Nowadays everyone must call themselves a storyteller.
Like anything else, this is just a new name for an old idea.
But ask them what a story is and they’ll bury you in adjectives.
A story is: touching, involving, entertaining, educational, uplifting.
It must reveal an inner truth, spark a basic emotion, express a basic need, speak to the common humanity in everyone.
And you’re still none the wiser.
Because they never say anything they can be pinned down to.
But Steven Pressfield is a real storyteller.
He’s written advertising, he’s written screenplays, he’s written novels.
He’s written a book “NOBODY WANTS TO READ YOUR SHIT”.
And when he writes about a story, it’s crystal clear common sense.
And the most useful thing you’ll ever read about our business.
Here it is:
EVEN A NON-STORY IS A STORY
What are the universal structural elements of all stories?
1) Hook.
2) Build.
3) Payoff.
This is the shape any story must take.
1) A beginning that grabs the listener.
2) A middle that escalates in tension, suspense, stakes, and excitement.
3) An ending that brings it all home with a bang.
That’s a novel, that’s a play, that’s a movie, that’s a joke, that’s a seduction, that’s a military campaign.
It’s also your TED talk, your sales pitch, your Master’s thesis, and the 890-page true saga of your great-great-grandmother’s life.
There it is,
Forget all those touchy-feely adjectives.
If you haven’t got 1), 2) and 3) you’ve got nothing.
If you don’t have a hook you won’t grab people, they won’t stop and read, so everything else is irrelevant.
You need to build, where each word does exactly that: builds on the last, and if it doesn’t cut it out.
Finally the payoff: the thought that you want the reader to take away with them.
What is the one thing you need them to remember?
This is how a great symphony works, it’s how you write great copy, it’s how should arrange your portfolio.
Get them in, keep them interested, leave them with something to take away.
For me that’s a creative director’s job.
To make sure every piece of work coming out of the creative dept has that structure.
Don’t dictate the agency style or the execution.
Each creative will have their own style, like a football team.
But make sure that the right structure is in every piece of work.
Because that structure: 1), 2), and 3) is how every story works.
And it works that way for a very simple reason.
Because that structure is how the human mind works.
I don’t think it’s a coincidence that Pressfield’s structure looks so much like your own “Impact, Communication, Persuasion”.
I’ve talked to other Creative Directors who spoke of “Why, what and how”, instead.
Apparentely, these are some of those principles that don’t change. Any creative person who understands it surely has a big advantage over the competition.
Spot on Dave.
As Aristotle wrote: “All drama has a beginning, a middle, and an end.”
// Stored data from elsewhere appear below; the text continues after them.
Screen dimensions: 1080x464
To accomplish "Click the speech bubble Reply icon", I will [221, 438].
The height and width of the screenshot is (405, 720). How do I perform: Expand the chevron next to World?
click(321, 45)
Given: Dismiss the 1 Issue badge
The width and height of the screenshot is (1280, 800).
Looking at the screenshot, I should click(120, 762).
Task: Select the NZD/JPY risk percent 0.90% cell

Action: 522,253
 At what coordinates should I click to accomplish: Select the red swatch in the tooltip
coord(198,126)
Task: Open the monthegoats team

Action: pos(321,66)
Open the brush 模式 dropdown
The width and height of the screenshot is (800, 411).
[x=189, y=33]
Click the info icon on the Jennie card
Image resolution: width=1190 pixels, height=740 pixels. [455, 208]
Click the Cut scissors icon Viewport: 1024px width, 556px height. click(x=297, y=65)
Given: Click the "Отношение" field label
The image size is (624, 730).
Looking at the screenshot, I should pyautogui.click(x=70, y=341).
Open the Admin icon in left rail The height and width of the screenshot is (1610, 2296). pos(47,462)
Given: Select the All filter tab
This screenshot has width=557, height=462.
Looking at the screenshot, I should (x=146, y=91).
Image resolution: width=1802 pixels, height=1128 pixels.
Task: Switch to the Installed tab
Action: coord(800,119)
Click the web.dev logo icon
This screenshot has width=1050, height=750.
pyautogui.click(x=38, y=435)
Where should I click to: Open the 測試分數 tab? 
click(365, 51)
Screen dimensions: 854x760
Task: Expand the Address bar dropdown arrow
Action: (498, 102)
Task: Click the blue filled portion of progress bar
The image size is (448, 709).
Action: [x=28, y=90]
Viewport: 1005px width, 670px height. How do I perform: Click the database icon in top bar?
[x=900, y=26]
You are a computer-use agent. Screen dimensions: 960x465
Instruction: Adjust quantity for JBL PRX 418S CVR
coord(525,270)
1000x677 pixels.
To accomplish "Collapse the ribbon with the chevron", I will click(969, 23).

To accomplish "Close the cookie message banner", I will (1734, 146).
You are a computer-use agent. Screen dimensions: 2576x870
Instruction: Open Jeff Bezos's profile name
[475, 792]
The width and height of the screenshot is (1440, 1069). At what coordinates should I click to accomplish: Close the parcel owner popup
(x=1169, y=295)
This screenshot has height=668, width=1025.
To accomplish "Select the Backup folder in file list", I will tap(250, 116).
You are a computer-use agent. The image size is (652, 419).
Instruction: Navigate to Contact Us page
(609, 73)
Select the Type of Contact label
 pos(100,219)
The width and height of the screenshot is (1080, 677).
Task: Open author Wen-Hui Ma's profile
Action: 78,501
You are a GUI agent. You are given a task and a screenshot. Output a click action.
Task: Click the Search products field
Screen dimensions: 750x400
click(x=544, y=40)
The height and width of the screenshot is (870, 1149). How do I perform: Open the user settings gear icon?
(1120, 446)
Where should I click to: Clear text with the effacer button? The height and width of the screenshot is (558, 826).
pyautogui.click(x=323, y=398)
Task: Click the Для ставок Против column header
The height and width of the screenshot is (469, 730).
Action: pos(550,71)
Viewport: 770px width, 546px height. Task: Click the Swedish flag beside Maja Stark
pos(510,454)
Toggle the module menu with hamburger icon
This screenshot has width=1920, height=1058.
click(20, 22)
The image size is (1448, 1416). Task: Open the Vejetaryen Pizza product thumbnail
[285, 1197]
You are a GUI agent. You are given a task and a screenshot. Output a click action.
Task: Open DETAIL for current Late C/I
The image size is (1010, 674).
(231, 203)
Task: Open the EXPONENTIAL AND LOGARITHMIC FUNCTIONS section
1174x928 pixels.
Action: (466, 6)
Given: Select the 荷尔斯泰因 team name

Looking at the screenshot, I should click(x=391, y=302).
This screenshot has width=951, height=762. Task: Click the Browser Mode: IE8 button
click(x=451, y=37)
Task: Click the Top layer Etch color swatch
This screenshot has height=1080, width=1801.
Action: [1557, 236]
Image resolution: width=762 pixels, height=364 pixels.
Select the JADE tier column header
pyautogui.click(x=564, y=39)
As relevant and spot on as ever. Agencies get this wrong so often. Inside agencies are (by necessity) egos. When an ego reads “Hook”, they are thinking about the cleverest thing they did. When a prospect reacts to a hook, it’s usually because an outcome has been made clear. The prospect will always see “what I might get” as the reason to read someone’s stuff. An ego inside an agency will all too often see it as “all those clever things I do”. If adding a link is permissible, this article (written by me) expanded a little on it. https://econsultancy.com/blog/11207-agency-creds-they-re-all-as-bad-as-each-other/
Keep up the astonishing work,
Steve
thanks for this dave. just got his book. highly recommend it to anyone who is supposed to be interesting on a regular basis.
Vinny,
I found it very similar to the way I was taught at Carl Ally, and doubtless similar to the way you were taught by Ed
agree dave. there was an unwavering adherence to first principles. get noticed for the right reason. and searing honesty usually works!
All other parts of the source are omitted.